The thrilling Scherzo ‘The Waves’ with its shifting tempi and dynamics is full of traps – mostly successfully negotiated, though the choir could have driven through crescendos more. But this was a minor detail – the movement was full of colour from an orchestra fully adjusted to the difficulties of the acoustic, and a choir confident in the clear beat of its conductor.
The final movement ‘The Explorers’ plays with various moods before exalting us to ‘journey forth’ and although at times I felt both choir and orchestra could have been quieter, this was more than made up for by the exquisite semi-chorus as they asked the question ‘Wherefore, unsatisfied soul?’ How refreshing to hear this sung in tune!
In the final section the soprano soared repeatedly above choir and orchestra as we were urged to ‘sail forth’ and then successfully pulled back to a well-controlled piano for the coda. Here the quiet picture of the ship gently disappearing over the horizon was brilliantly conveyed by the sensitive playing of the strings, especially the double basses.
And what about Tom? Well, there can be no doubt he was a great captain, ably steering the choir through the choppy seas to a serene conclusion. To have done this with the choir disposed in two halves in the side balconies is no mean achievement.
Equally, despite this handicap, the choir generally carried well. It was a delight to hear the sopranos sing so confidently and reach their numerous high notes seemingly without strain.
Lastly, it was refreshing to see a young and enthusiastic orchestra that blossomed as the evening progressed. The brass section was particularly strong and consistently in tune, all helping to paint a wonderful picture.
A collection taken at the concert raised over £100 for the Royal National Institute of Lifeboats.
Brian Healey (Former choir member)
Half Marathon Maestro! 22nd February 2015
On Sunday, our intrepid conductor Tom took part in the the Great North West Half Marathon (13.1 miles/ 21 kms) in order to raise funds for the choir.
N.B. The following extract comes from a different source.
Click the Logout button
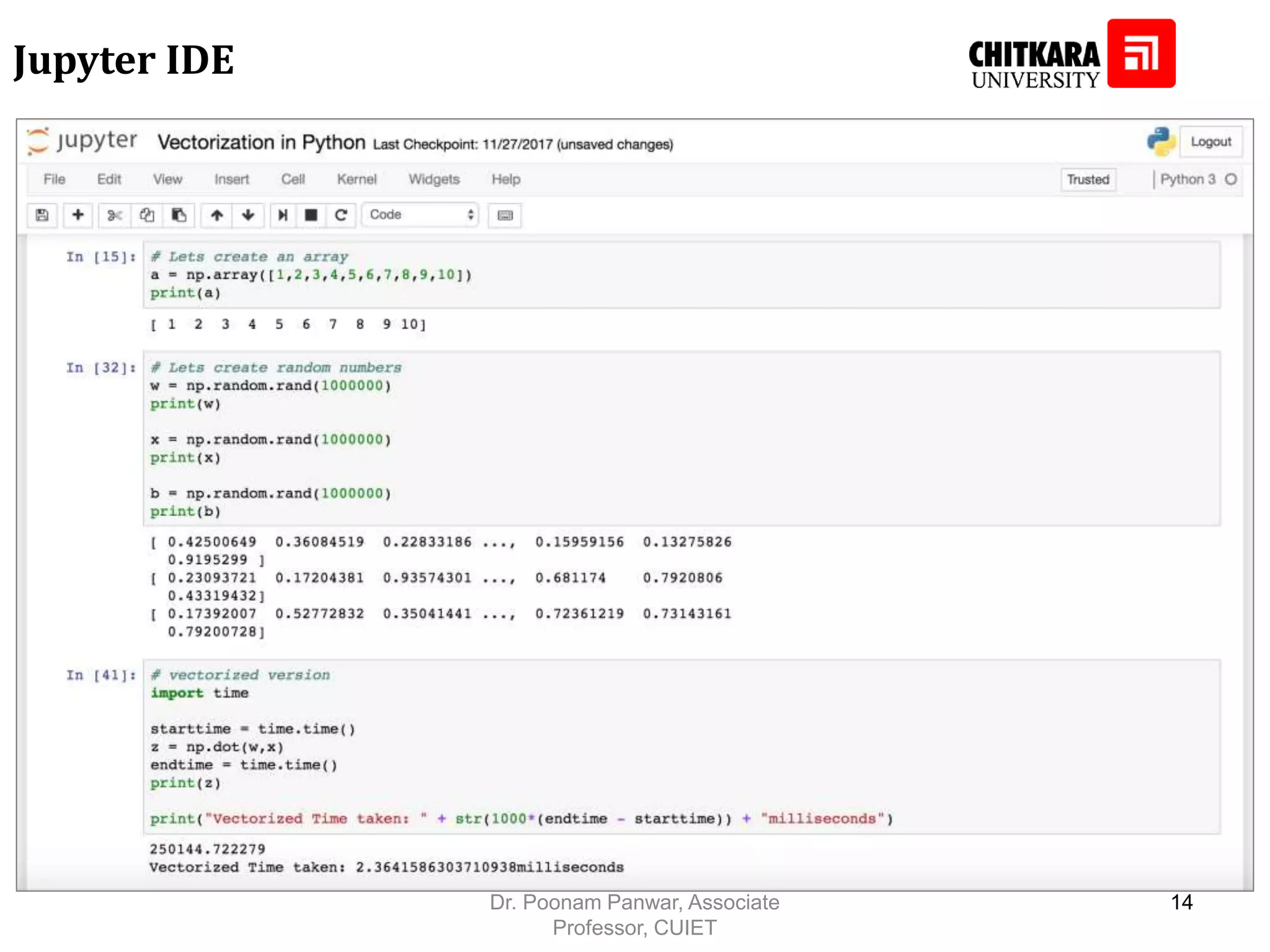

Despite being a novice runner and suffering the most appalling weather conditions – strong winds, heavy driving rain and temperatures below three degrees – Tom crossed the finishing line in less than two and a half hours, freezing cold, wet through, but jubilant. And well he might be. His herculean effort raised over a thousand pounds for choir funds.
Thank you, Tom!
Sea Symphony Workshop 31st January 2015
‘Excellent!’ ‘Wonderful!’ ‘Inspirational!’
These were just some of the many enthusiastic verdicts on our day-long workshop on Vaughan William’s A Sea Symphony’ led by the eminent English choral music expert, Paul Spicer.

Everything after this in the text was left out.